А тетушка действительно «горячо любила племянника»: все ему приготовлено, всякое желание его предупреждается, не требовалось даже междометий, – Иван Федорович чуть заметным движением руки или кивком давал знать, хочет он или не хочет, а чего – об этом догадывалась тетушка.
За годы наловчившись на разговорах, тетушка и дядюшка достигли такого словоизвержения, которому позавидовал бы любой ученый оратор, – на то оно и Москва, где искони зарождались или становились «эпохиальными» говорунами. Я думаю, что и Иван Федорович от природы вовсе не был молчальником и, может быть, «болтун», запомнившийся на всю жизнь, был самым его сокровеннейшим и только похороненным словесностью дядюшки и тетушки. Окончательно же заколотила развившаяся с годами робость от постоянной опаски «сболтнуть».

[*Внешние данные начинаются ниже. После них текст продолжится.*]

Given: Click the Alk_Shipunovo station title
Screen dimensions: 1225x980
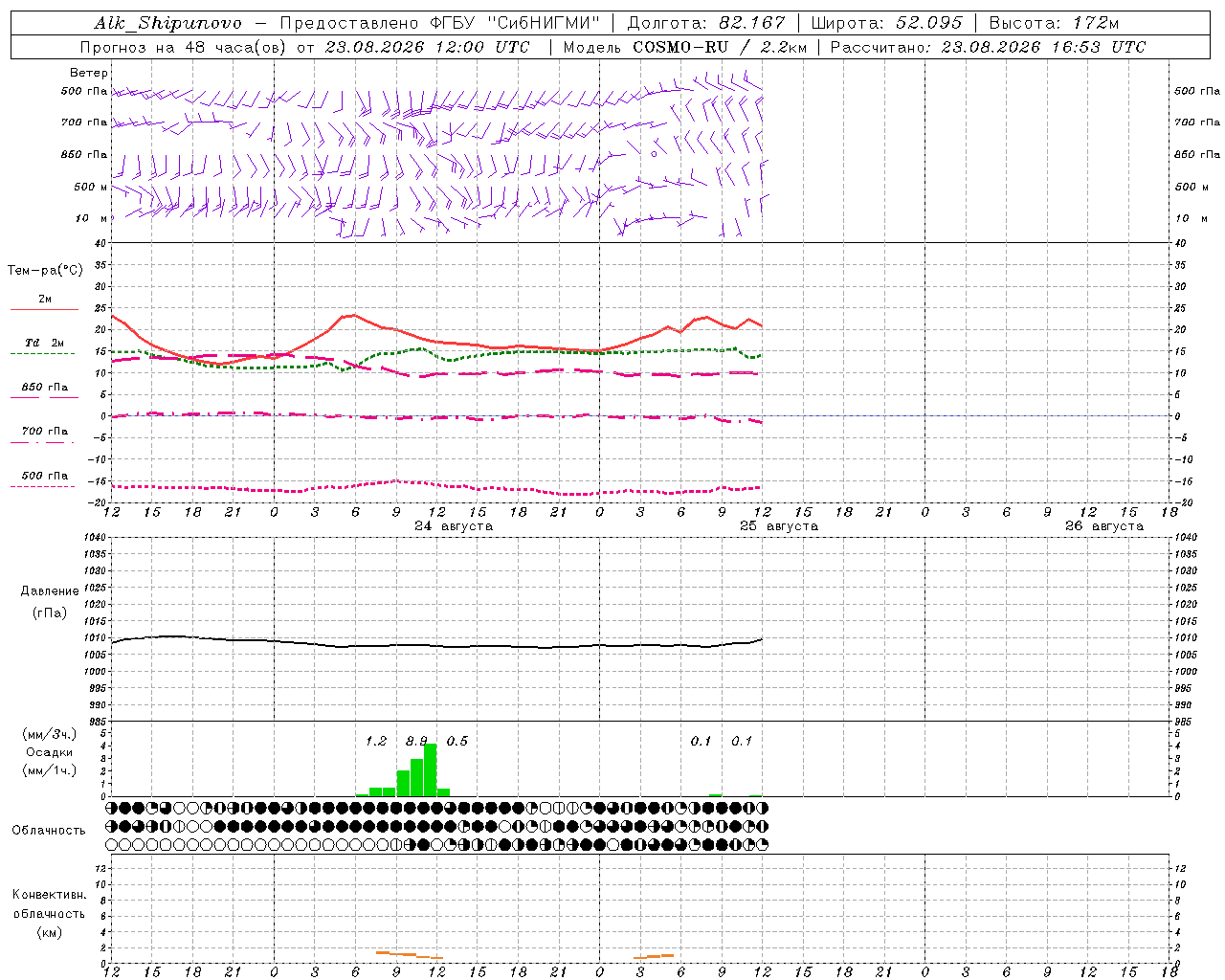Looking at the screenshot, I should click(168, 23).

Кончив университет, Иван Федорович на службу не поступил. Тетушка боялась, что он еще так молод и рано ему заниматься делами. Но дядюшка решил, что все-таки надо приучаться к делу, и одно время Иван Федорович с час ежедневно проводил у дядюшки в кабинете: заклеивал конверты. Это было еще в Москве. А с переездом в Петербург, и это единственное служебное дело отпало: в Петербурге у дядюшки оказался секретарь.

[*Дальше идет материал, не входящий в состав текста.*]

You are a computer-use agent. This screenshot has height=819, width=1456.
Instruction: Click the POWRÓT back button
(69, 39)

Иван Федорович спал до завтрака, а встав из-за стола, уходил с книгой, выражаясь по-арабски, в «покой уединения» и там с книгой просиживал – до обеда. Первое время он запирался. Но тетушка, контролировавшая его письменный стол, нашла у него Крафт-Эбинга279
. Это была та самая «Половая психопатология»… книга, испещренная латинским текстом и доступная только докторам и гимназистам… Тетушка в латыни не разбиралась, но кое-какие объяснения по-русски ее насторожили. И она объявила Ивану Федоровичу, что «молодому человеку» сидеть, запершись, неудобно. А Ивану Федоровичу все равно, запираться или не запираться. И после тетушкина замечания он сидел с полуоткрытой дверью.И это как-то само собой вышло, что его единственное место в доме, защищенное от дядюшкиных и тетушкиных разговоров, оказалось, выражаясь по-арабски, «комната отдохновения».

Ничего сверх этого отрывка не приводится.